» WORK ORDER
Of the lines in the data below, write out exactly those from the one holding "May 2026 (822, 642)" through the one holding "CATALOG (985, 17)", both included.
(Beginning of INPUT MATERIAL)
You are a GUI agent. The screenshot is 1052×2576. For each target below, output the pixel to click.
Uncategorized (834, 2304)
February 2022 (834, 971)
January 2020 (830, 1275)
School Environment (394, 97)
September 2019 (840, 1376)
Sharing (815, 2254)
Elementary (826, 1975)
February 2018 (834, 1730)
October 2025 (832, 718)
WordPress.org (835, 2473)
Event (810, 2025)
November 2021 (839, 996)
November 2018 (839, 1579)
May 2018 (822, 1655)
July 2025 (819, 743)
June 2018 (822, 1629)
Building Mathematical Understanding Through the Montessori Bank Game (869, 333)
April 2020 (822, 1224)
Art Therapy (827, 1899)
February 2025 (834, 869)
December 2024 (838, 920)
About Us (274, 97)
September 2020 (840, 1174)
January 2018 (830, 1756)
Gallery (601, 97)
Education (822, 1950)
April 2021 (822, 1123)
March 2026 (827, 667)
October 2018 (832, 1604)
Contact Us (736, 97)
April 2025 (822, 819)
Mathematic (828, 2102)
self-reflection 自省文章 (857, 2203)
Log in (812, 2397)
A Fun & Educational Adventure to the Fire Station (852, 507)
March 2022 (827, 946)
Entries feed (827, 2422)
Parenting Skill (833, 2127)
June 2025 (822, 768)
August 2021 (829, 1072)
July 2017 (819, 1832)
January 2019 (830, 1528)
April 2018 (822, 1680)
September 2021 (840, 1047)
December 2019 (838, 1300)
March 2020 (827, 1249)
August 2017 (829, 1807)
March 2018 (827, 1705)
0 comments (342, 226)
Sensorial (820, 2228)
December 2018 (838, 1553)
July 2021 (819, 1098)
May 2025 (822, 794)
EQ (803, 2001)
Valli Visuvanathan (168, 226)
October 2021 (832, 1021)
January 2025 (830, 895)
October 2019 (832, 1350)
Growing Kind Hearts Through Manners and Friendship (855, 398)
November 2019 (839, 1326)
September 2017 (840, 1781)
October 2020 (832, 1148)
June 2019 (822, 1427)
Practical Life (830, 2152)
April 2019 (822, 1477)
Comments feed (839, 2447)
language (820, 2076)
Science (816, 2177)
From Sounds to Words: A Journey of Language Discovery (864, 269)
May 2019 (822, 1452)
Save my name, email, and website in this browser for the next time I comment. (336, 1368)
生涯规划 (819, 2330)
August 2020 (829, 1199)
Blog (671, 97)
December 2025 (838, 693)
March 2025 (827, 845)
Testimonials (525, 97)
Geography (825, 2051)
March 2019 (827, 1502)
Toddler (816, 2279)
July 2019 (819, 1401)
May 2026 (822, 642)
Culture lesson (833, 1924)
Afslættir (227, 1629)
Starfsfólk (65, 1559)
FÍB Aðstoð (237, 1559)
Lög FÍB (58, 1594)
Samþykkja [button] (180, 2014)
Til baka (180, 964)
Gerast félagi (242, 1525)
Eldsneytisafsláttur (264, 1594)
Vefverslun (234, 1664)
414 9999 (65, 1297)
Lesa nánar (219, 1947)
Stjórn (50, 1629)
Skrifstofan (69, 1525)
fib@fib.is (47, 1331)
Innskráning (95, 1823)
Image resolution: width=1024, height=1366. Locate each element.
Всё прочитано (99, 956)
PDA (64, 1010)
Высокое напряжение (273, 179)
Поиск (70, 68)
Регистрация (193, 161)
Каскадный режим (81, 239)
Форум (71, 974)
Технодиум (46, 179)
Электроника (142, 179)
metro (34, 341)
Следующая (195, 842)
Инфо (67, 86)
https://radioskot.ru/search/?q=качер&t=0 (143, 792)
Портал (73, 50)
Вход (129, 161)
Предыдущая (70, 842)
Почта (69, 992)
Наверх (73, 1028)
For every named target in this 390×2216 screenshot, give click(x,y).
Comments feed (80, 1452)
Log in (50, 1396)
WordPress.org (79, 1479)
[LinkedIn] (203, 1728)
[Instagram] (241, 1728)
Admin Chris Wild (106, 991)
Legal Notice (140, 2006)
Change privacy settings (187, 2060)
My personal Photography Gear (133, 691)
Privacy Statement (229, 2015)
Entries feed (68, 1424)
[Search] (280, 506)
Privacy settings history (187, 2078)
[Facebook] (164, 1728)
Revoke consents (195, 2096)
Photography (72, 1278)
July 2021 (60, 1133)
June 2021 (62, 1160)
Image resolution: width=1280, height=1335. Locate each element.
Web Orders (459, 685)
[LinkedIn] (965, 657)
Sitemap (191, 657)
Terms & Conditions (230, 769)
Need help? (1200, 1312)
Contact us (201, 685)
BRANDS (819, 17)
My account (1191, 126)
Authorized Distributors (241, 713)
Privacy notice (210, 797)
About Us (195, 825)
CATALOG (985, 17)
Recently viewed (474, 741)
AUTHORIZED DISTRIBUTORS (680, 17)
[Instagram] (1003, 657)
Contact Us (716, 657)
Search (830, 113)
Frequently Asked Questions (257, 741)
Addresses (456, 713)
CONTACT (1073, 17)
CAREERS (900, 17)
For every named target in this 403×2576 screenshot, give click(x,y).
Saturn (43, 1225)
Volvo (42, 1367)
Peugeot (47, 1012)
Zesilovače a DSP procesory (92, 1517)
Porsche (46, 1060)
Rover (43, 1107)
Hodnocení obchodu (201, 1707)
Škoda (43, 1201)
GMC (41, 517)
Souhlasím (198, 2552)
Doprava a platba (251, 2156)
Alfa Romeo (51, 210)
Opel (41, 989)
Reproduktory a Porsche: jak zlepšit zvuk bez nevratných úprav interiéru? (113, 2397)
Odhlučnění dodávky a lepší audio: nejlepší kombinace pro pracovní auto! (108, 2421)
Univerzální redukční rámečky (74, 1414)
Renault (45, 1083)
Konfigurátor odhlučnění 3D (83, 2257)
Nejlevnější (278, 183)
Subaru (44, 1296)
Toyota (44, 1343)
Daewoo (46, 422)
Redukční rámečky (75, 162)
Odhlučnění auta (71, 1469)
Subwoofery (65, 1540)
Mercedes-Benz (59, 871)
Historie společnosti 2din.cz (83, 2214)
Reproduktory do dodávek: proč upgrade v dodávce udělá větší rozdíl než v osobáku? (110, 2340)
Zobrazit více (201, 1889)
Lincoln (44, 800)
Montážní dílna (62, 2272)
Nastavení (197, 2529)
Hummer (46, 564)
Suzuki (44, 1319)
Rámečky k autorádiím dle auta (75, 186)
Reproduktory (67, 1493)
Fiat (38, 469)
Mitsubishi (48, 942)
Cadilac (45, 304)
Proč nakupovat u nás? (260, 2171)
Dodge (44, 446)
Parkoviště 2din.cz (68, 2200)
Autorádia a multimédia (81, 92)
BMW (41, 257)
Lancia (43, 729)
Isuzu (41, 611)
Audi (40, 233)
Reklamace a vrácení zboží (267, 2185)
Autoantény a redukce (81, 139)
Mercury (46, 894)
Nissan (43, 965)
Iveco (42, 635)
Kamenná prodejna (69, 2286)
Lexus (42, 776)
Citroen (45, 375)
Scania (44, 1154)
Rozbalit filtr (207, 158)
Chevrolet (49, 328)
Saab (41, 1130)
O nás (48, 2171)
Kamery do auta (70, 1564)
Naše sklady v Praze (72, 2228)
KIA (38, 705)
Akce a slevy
(End of INPUT MATERIAL)
» WRITTEN ANSWER
May 2026 (822, 642)
Culture lesson (833, 1924)
Afslættir (227, 1629)
Starfsfólk (65, 1559)
FÍB Aðstoð (237, 1559)
Lög FÍB (58, 1594)
Samþykkja [button] (180, 2014)
Til baka (180, 964)
Gerast félagi (242, 1525)
Eldsneytisafsláttur (264, 1594)
Vefverslun (234, 1664)
414 9999 (65, 1297)
Lesa nánar (219, 1947)
Stjórn (50, 1629)
Skrifstofan (69, 1525)
fib@fib.is (47, 1331)
Innskráning (95, 1823)
Image resolution: width=1024, height=1366. Locate each element.
Всё прочитано (99, 956)
PDA (64, 1010)
Высокое напряжение (273, 179)
Поиск (70, 68)
Регистрация (193, 161)
Каскадный режим (81, 239)
Форум (71, 974)
Технодиум (46, 179)
Электроника (142, 179)
metro (34, 341)
Следующая (195, 842)
Инфо (67, 86)
https://radioskot.ru/search/?q=качер&t=0 (143, 792)
Портал (73, 50)
Вход (129, 161)
Предыдущая (70, 842)
Почта (69, 992)
Наверх (73, 1028)
For every named target in this 390×2216 screenshot, give click(x,y).
Comments feed (80, 1452)
Log in (50, 1396)
WordPress.org (79, 1479)
[LinkedIn] (203, 1728)
[Instagram] (241, 1728)
Admin Chris Wild (106, 991)
Legal Notice (140, 2006)
Change privacy settings (187, 2060)
My personal Photography Gear (133, 691)
Privacy Statement (229, 2015)
Entries feed (68, 1424)
[Search] (280, 506)
Privacy settings history (187, 2078)
[Facebook] (164, 1728)
Revoke consents (195, 2096)
Photography (72, 1278)
July 2021 (60, 1133)
June 2021 (62, 1160)
Image resolution: width=1280, height=1335. Locate each element.
Web Orders (459, 685)
[LinkedIn] (965, 657)
Sitemap (191, 657)
Terms & Conditions (230, 769)
Need help? (1200, 1312)
Contact us (201, 685)
BRANDS (819, 17)
My account (1191, 126)
Authorized Distributors (241, 713)
Privacy notice (210, 797)
About Us (195, 825)
CATALOG (985, 17)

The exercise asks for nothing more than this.